*** Opening EXCERPTED TEXT ***

Heart slices in the physiological biomimetic culture system
Heart slices in the physiological biomimetic culture system developed at UofL

When someone has a heart attack, it causes muscle cells in their heart to die, and the heart cannot regenerate these cells. Researchers at the University of Louisville have begun preclinical testing of a new gene therapy that stimulates regeneration of heart muscle cells.

The project, led by Tamer M.A. Mohamed, assistant professor of medicine in the UofL Division of Cardiovascular Medicine and the UofL Institute of Molecular Cardiology, has received a five-year, $3.8 million grant from the National Heart, Lung and Blood Institute.

“After a patient suffers a heart attack, the heart loses muscle cells, reducing the heart’s ability to pump blood to the rest of the body. Muscle cells in the heart do not regenerate on their own, leaving the heart permanently impaired,” Mohamed said. “We are developing a transient gene therapy approach to regenerate these muscle cells to heal the heart.”

*** Closing EXCERPTED TEXT ***
*** Opening THE DATA ***

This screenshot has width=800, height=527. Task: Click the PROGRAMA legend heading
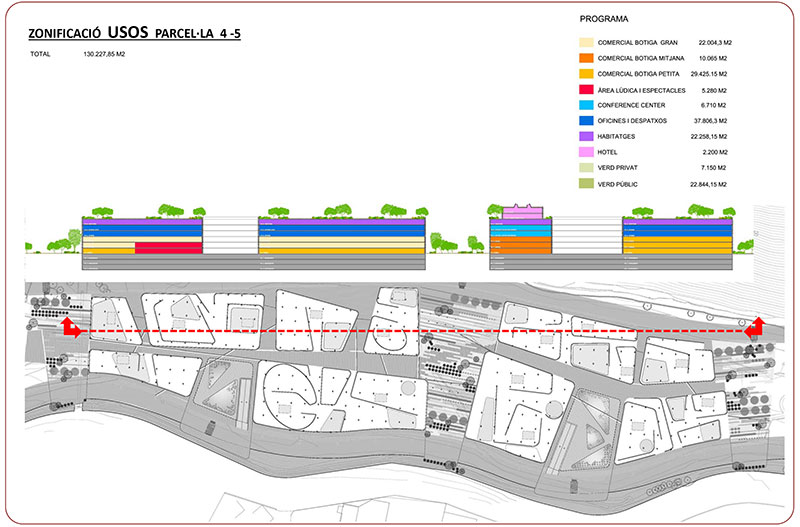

*** Closing THE DATA ***

* EXERCISE PROMPT
According to the heart-regeneration text, which institute awarded the grant for the gene therapy project? The listing is not used in anything that is asked here.

* YOUR RESPONSE
The National Heart, Lung and Blood Institute awarded the grant.